Water – fresh clean pure water – is the most precious commodity on earth. Worth more than gold. Worth more than silver. Water is the very essence of life. Without water, we cannot live. Without water, we perish. But in many parts of the world, clean drinking water is becoming more and more difficult to find. And even in developed countries, there are situations where we might find our drinking water contaminated. There are many ways in which to purify water for drinking. Here is a little known method that might come in handy some day.
Water does not need to be boiled to be made safe for drinking. Most microbes and pathogens will be killed at 150°F (65°C) for just five minutes.
Solar radiation can purify water and make it safe to drink. Solar energy from the sun can disinfect water from lakes and rivers. The UV rays from the sun can kill harmful bacteria , parasites, and viruses, given enough exposure.
- E coli
- Campylobacter jejuni
- Yersinia e=Enterocolitica
The World Health Organization (WHO) recommends the following low tech method of disinfecting water. Using only sunlight and PET plastic bottles, the SODIS (solar disinfection) method uses a combination of UV sunlight and increased temperature to kill pathogens in the water.
How To Purify Water Using The Sun
- The water should be from a clean, well known water source, such as a lake or stream. Running water is best. Avoid standing water; smelly water; water with an oily look; and water near latrines and sewers.
- The water must not be chemically polluted. This method will kill bacteria, it will not remove chemicals.
- If the water has visible contaminants, such as dirt, mud, or debris, filter the water by pouring it through several layers of cloth to catch as much sediment and debris as possible. Then any remaining sediment settle to the bottom and filter until the water is as clear as possible. The UV rays will not be able to penetrate through cloudy, dirty water.
- Use clean, clear soda or water bottles no larger than 2 liters. The bottles need to be in good condition with no scratches or other visible signs of wear. It is best to use a “PET” (PolyEthylene Terephthalate) bottle. Look for the recycle code #1 on the bottom.
- Colored plastic and glass bottles will block too much of the UV rays. Indeed, some glass will block the UV rays completely
- Fill the bottles 2/3 full of water and shake for 20 -30 seconds. This will saturate the water with oxygen, which will help to kill the germs. Then finish filling the bottles to the brim with water. Lay them down in the sun. Do not stand them up. Laying them down allows the UV rays to penetrate to maximum depth.

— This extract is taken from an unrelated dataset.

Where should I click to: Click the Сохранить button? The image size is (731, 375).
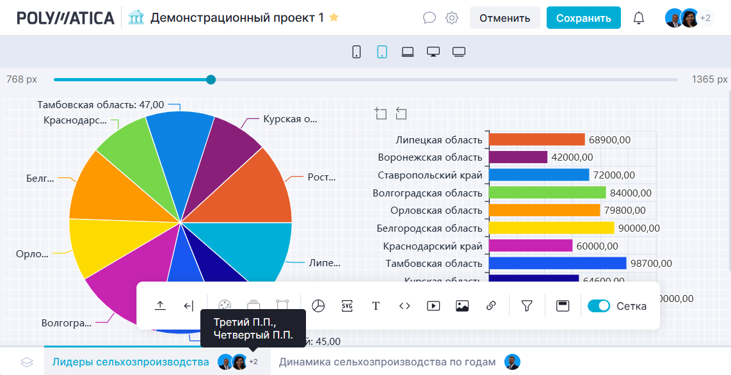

- Although not necessary, if possible lay the bottles on a reflective surface to optimize the UV exposure.
- If the sky is mostly sunny with only a few clouds, then 6 hours of sunlight will be enough. However, if the sky is more than 50% cloudy, then it will take 2 days to purify the water. The ambient air temperature is not a factor, it is the strength of the UV sunlight that is significant. If there is a question about the proper length of time because of the sky conditions, it is best to err on the side of caution and allow the full 2 days of exposure.
- While there is some concern that toxins may leach out of the plastic bottle during the process, the Swiss Federal Laboratories For Materials Testing and Research have examined this process and found that the levels of toxins from the bottles is far below the WHO guidelines.
A simple device known as a WAPI (WAter Pasteurization Indicator) can also be used to determine when the water has been heated long enough to be safe.